Hockett also said that language is arbitrary. An object could actually be called
anything anyone wants to call it. In all, Hockett came up with nine aspects that
all languages have in common. In order to understand language, Chomsky believed
that there were four levels needed. The first of his four levels was the
Lexicon. He described the Lexicon as a mental dictionary. It allows for
recognizing words in context, knowing how to pronounce the word in its context,
and how the word is used in different parts of speech. Chomsky's second level
was called the Phonemic level. This described the phonemes or the smallest unit
of sound in the language. For every language there are a countable number of
sounds that make it up. For example, the Chinese language has no sound for the
English L or R. The English language is made up of 40 to 50 distinct sounds
while the Hawaiian language has only eleven. His third level needed for
understanding language is the Morphemic level. This level consists of
morphemenes, which are the smallest unit of meaning of an utterance. This
explains the usage of prefixes and suffixes such as the use of an "s"

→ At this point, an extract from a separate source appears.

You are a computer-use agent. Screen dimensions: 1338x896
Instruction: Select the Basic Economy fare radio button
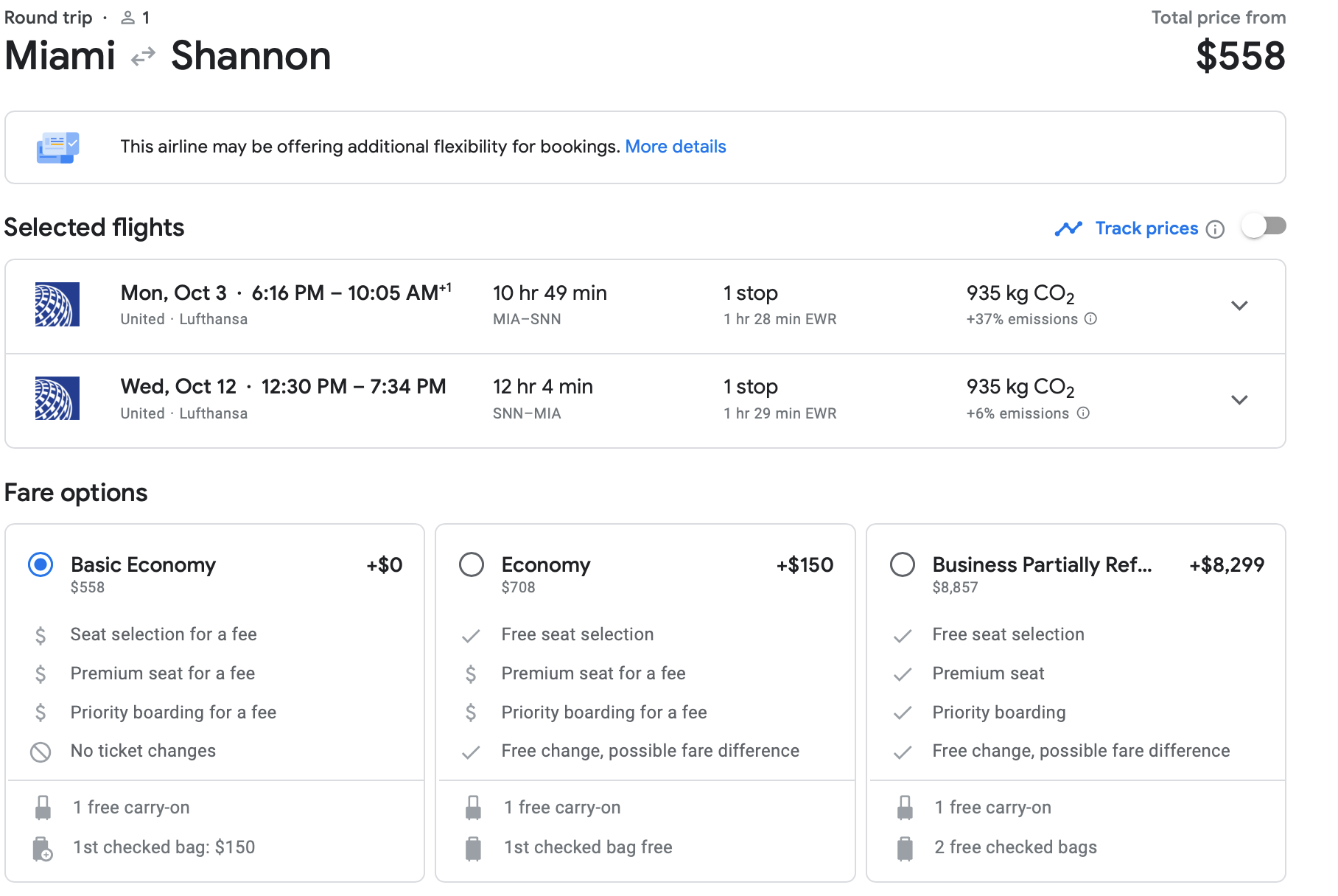[41, 565]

to make a word plural. The last level Chomsky used to understand language was
the Syntactic level. This level consisted of the syntax or the structure of the
utterance. This level was used to explain the understanding of how a sentence
was put together. Chomsky said that there were two parts to every sentence, the
surface structure and the deep structure. The surface structure contains the
words that are used to create the utterance and syntax. The deep structure was
the meaning of the utterance. Chomsky said that a sentence can consist of two
different surface structures and still have the same deep structure. The meaning
of the sentence is transcendent of the words used to make it. So, for a sentence
such as, "The horse raced past the barn fell", is still understood as
"The horse that was raced past the barn fell." I think that the levels
of linguistic approach to understanding language does help explain and breakdown
language. It makes sense that all these parts are necessary to understand the
usage of language in general. Chomsky's four levels for understanding language
breakdown and map out language pretty good. Hockett's Linguistic Universals do
show the aspects that language has in general. Together, the two theories do
seem to show an appropriate framework.